Agentic GraphRAG (Vertical Domain)

Plain RAG breaks on relational / multi-hop questions — "who is A connected to, and how much does that person owe" is not something vector search answers well. This project closes that gap with Agentic-GraphRAG: it extracts entities + relations into a knowledge graph, but with no Neo4j / Microsoft GraphRAG — a Python dict is the graph — and lets the agent decide whether to go vector / graph / hybrid.

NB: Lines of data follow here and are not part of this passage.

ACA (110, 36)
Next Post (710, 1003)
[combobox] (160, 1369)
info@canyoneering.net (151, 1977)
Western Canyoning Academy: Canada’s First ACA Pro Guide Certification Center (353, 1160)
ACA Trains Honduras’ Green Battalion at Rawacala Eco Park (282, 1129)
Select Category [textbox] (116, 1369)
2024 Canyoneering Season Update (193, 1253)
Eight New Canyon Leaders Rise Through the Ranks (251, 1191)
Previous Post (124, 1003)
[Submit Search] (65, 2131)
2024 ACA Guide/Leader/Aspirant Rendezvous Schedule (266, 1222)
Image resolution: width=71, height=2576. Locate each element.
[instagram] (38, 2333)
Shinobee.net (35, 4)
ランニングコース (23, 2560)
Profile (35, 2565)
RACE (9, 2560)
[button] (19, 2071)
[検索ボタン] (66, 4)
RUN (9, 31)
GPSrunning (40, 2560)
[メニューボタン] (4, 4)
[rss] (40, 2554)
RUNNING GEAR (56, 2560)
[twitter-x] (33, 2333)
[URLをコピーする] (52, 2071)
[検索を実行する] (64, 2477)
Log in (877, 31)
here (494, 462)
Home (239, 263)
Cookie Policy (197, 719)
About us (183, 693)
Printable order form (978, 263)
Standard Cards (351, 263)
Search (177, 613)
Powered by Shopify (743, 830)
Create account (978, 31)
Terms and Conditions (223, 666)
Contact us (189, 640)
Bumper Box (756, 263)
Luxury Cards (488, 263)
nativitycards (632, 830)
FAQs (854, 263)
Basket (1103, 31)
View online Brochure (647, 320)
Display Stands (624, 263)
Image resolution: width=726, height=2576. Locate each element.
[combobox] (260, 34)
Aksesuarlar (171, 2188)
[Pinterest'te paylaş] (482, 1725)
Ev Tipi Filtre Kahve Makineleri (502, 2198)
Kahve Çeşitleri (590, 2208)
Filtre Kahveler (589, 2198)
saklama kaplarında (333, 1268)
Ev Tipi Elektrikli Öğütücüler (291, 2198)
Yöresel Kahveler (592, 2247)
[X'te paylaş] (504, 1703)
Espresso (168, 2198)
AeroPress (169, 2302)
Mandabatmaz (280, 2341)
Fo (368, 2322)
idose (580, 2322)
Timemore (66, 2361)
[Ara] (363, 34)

Design philosophy: a "good-enough" graph, no over-engineering

Microsoft GraphRAG and Neo4j are powerful, but for a single vertical document base they are often a sledgehammer — you stand up a graph database, learn Cypher, maintain a schema. This project goes the other way:

the graph is a Python dict: {entities: [...], relations: [...]}, no graph database
retrieval routing is the agent's job: not hard-coded "always graph" or "always vector" — the LLM looks at the question and picks the tool
extraction carries source grounding: every extraction keeps a char_interval back to the source text, so answers are traceable

Four-stage pipeline

PDF / long doc
  │
  ├─[1] MinerU parse → Markdown
  │
  ├─[2] LangExtract → entities + data metrics + relations (with char_interval)
  │
  ├─[3] dual write
  │       ├─▶ Chroma (vectors)          ← text-embedding-v4, 1024-dim, chunk_size=10
  │       └─▶ knowledge graph (Python dict)  ← {entities, relations}
  │
  └─[4] LangChain create_agent (3 tools)
          vector_search_tool / graph_search_tool / hybrid_search_tool

LangExtract: extraction with char_interval

It uses Google's open-source langextract==1.1.1, with DeepSeek deepseek-chat as the LLM:

import langextract as lx

result = lx.extract(
    text_or_documents=markdown_text,
    prompt_description=prompt,            # extract entities / data metrics / relations
    examples=few_shot_examples,
    model=deepseek_model,                 # api.deepseek.com / deepseek-chat
    fence_output=True,
    use_schema_constraints=False,
    prompt_validation_level=lx.PromptValidationLevel.OFF,
)

Extractions fall into three classes:

extraction_class	what it captures	example
`实体` (entity)	subject objects	lender / borrower / contract
`数据指标` (data metric)	numeric facts	loan amount / interest rate / term
`关系描述` (relation)	relation triples	`{subject1, subject2, relation}`

Each extraction carries a char_interval (start/end offset) — the basis for answers that cite "which characters of the source" they come from, a hard requirement in medical / legal / compliance work. The course extracts ~21 items on a sample private-loan contract (referencing Civil Code Article 675): 11 entities and 1 relation.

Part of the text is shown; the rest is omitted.